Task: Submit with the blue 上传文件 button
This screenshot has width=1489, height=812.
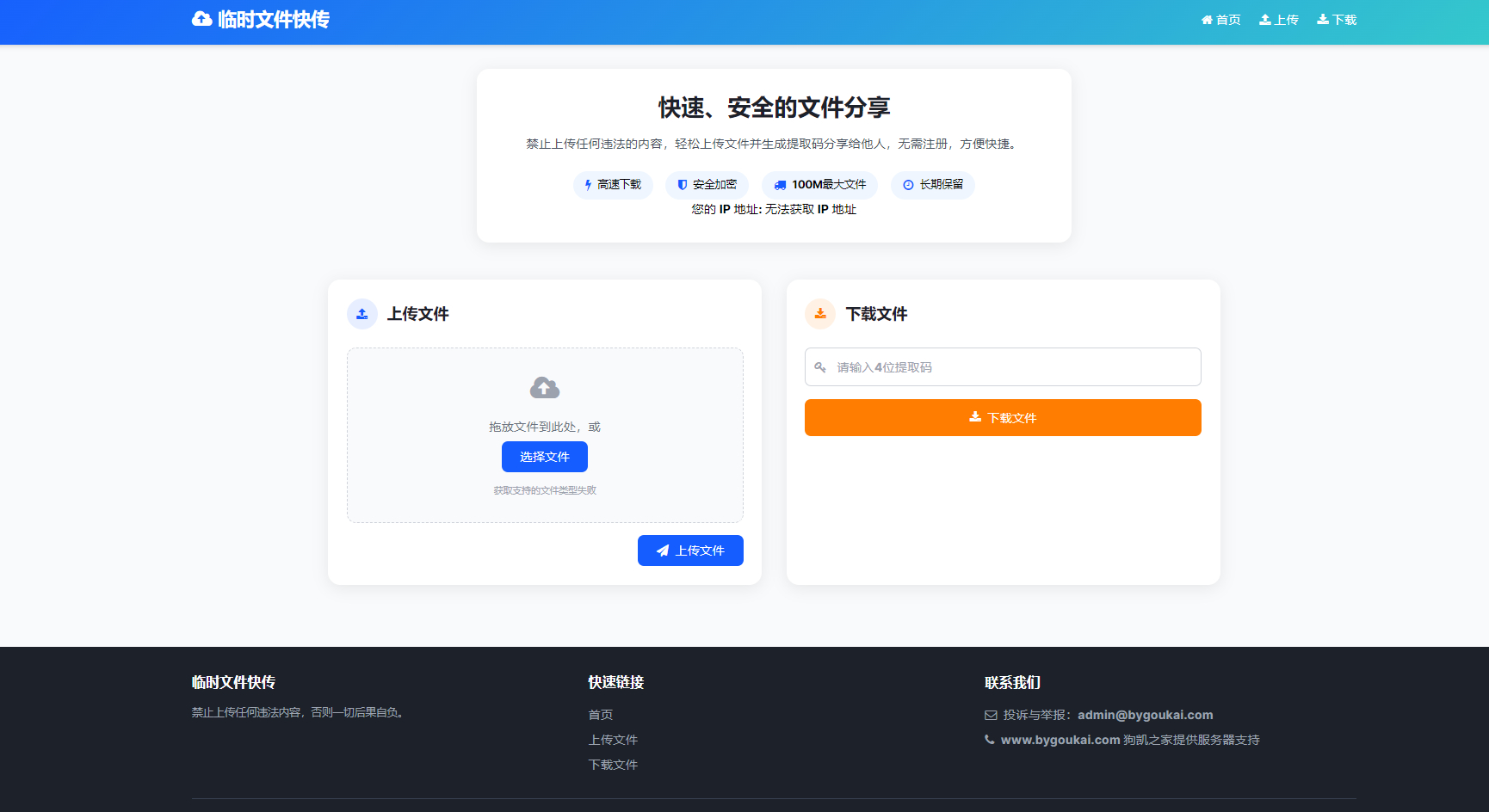Action: pos(690,551)
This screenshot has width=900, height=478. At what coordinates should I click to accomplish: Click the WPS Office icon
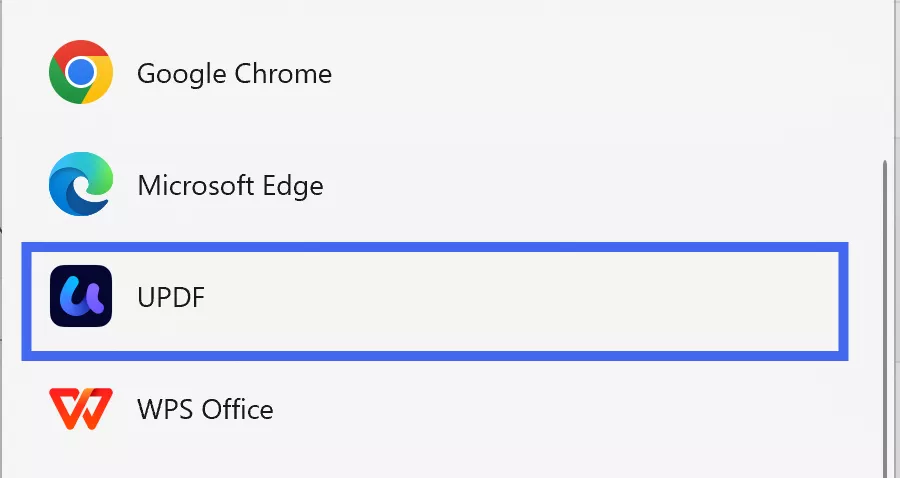click(81, 408)
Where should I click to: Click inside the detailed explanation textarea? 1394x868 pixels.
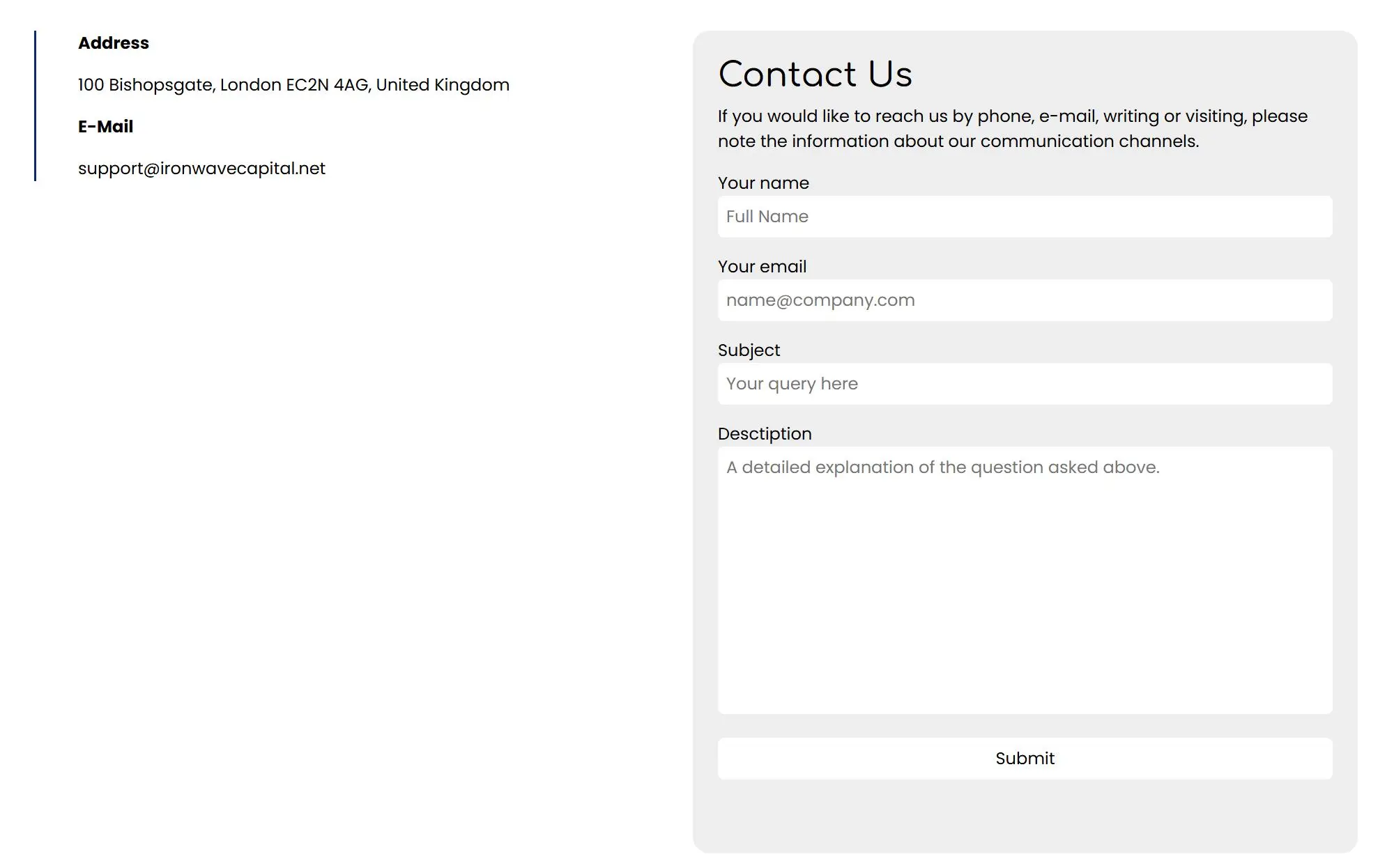(1025, 580)
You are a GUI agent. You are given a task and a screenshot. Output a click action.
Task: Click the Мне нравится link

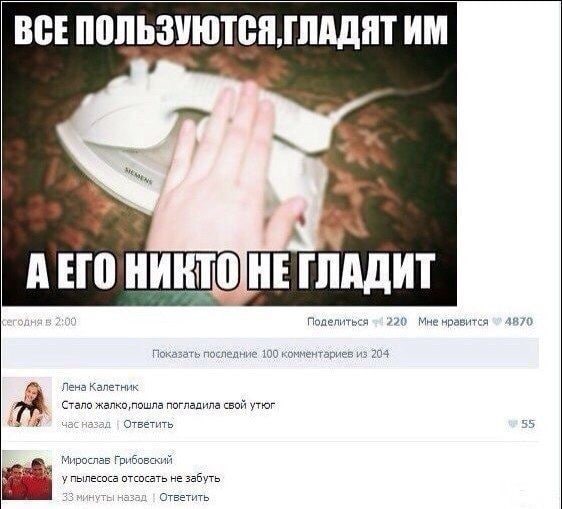click(453, 322)
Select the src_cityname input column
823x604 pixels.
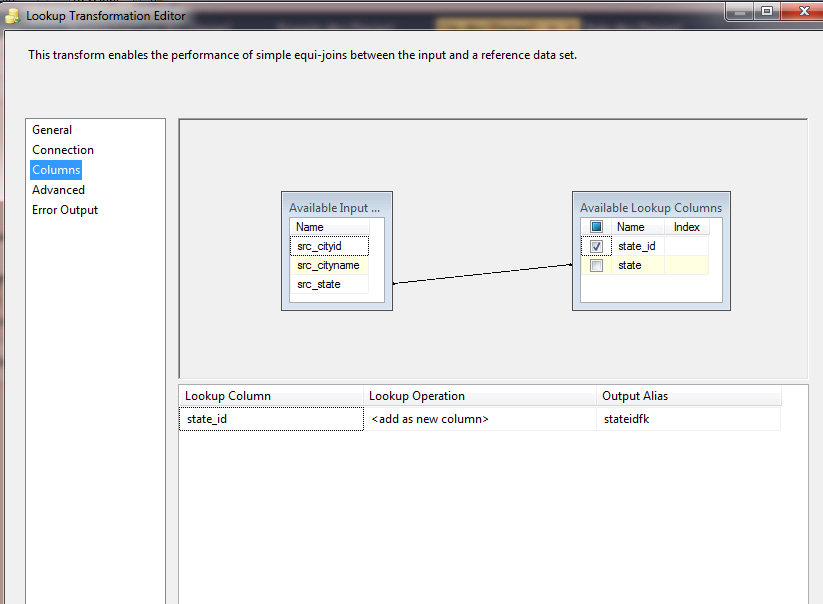329,265
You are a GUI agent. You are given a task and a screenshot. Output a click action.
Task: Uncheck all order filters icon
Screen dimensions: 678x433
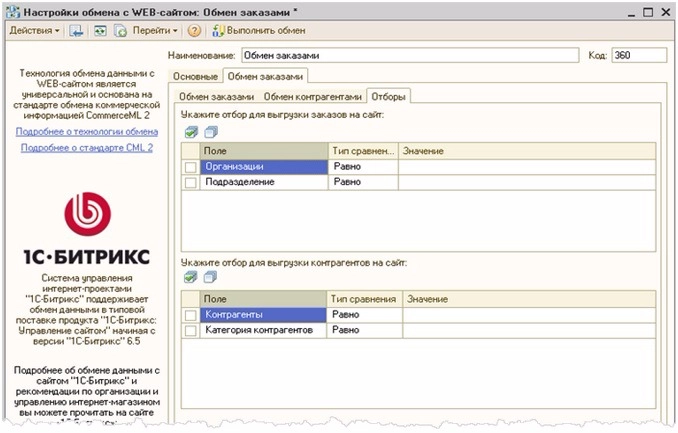pyautogui.click(x=210, y=132)
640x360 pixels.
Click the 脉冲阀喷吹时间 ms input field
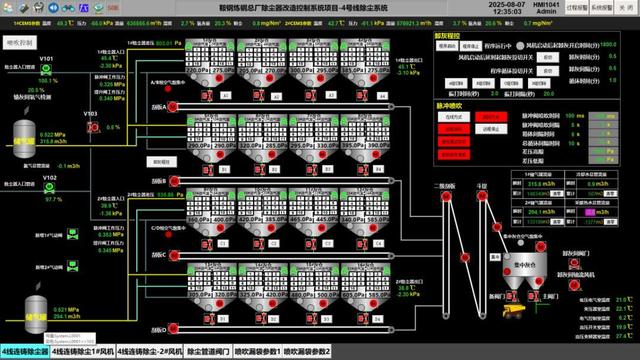click(x=603, y=116)
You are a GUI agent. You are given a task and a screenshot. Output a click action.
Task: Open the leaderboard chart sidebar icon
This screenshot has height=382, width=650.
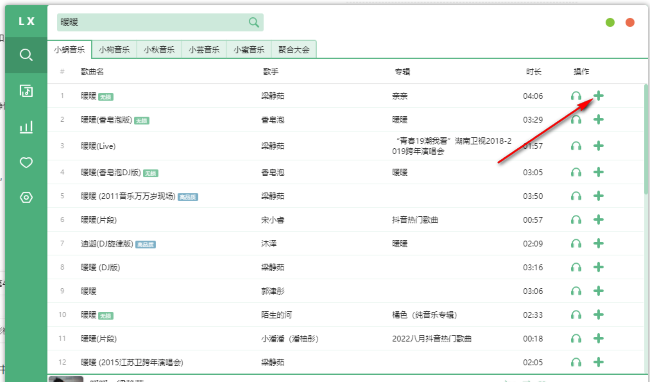tap(26, 127)
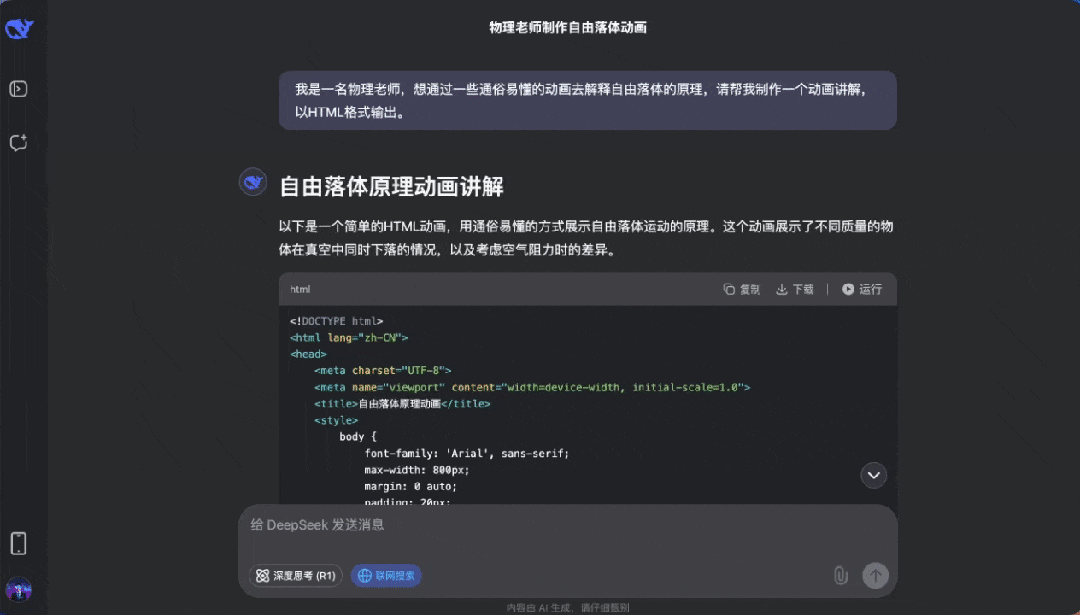Disable the 联网搜索 web search mode
1080x615 pixels.
click(x=386, y=575)
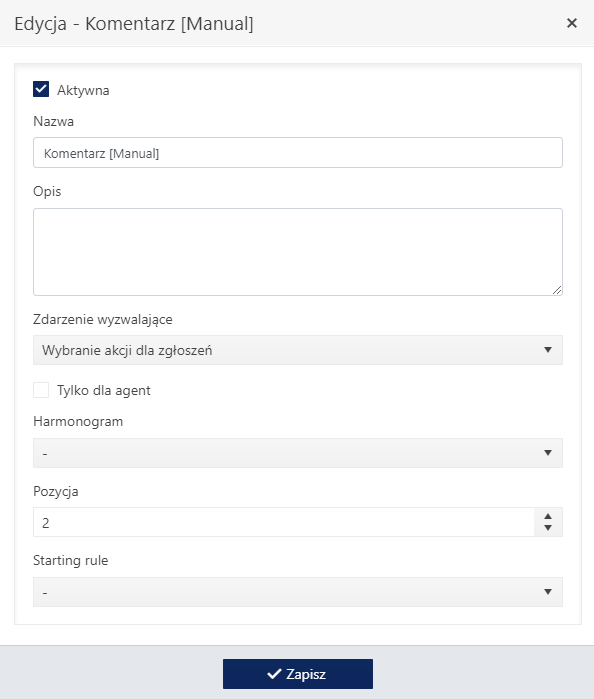Viewport: 594px width, 699px height.
Task: Close the Edycja dialog with the X
Action: (571, 23)
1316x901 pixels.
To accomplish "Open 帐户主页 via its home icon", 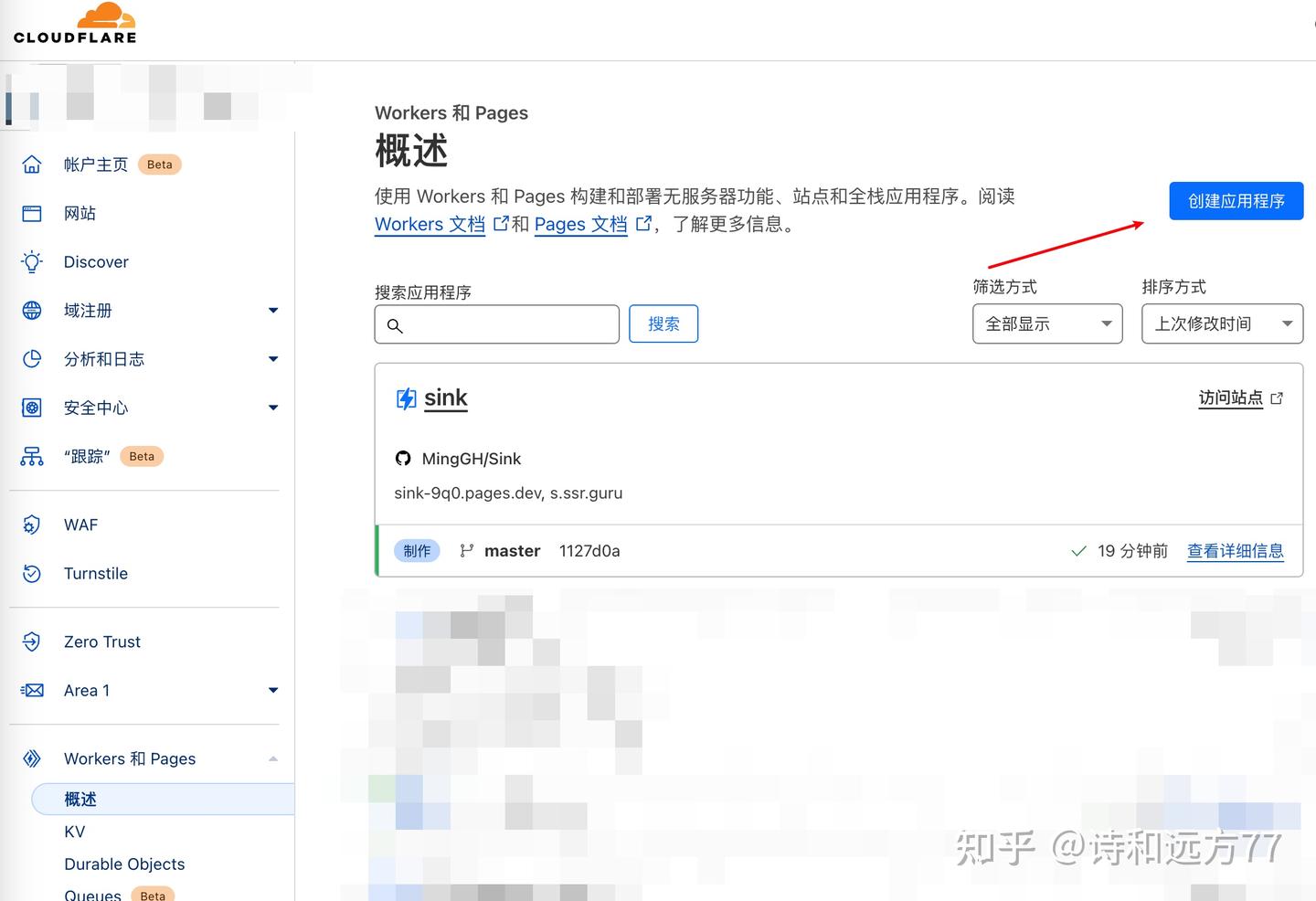I will point(31,164).
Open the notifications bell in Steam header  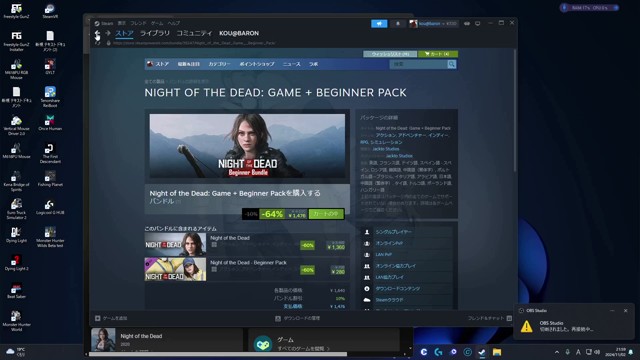pyautogui.click(x=398, y=24)
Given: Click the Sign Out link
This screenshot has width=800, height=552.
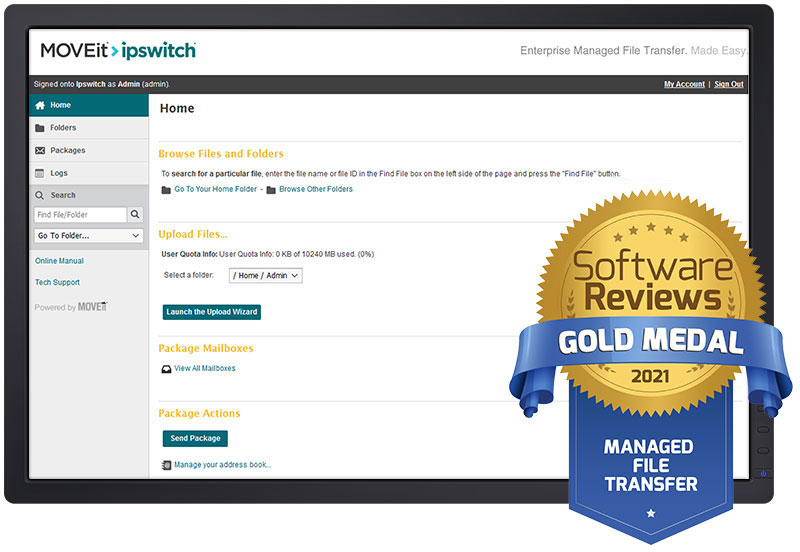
++++
**Your assignment**. Reproduce word for word, with pictures dropped, only the part of the material above that opens with the line containing "Task: Uncheck all order filters icon" and closes with the line containing "Task: Open the leaderboard chart sidebar icon".

**Finished exercise**.
Task: Uncheck all order filters icon
Screen dimensions: 678x433
pyautogui.click(x=210, y=132)
640x360 pixels.
Click the 脉冲阀喷吹时间 ms input field
click(x=603, y=116)
You are a GUI agent. You are given a task and a screenshot. Output a click action.
Task: Open the leaderboard chart sidebar icon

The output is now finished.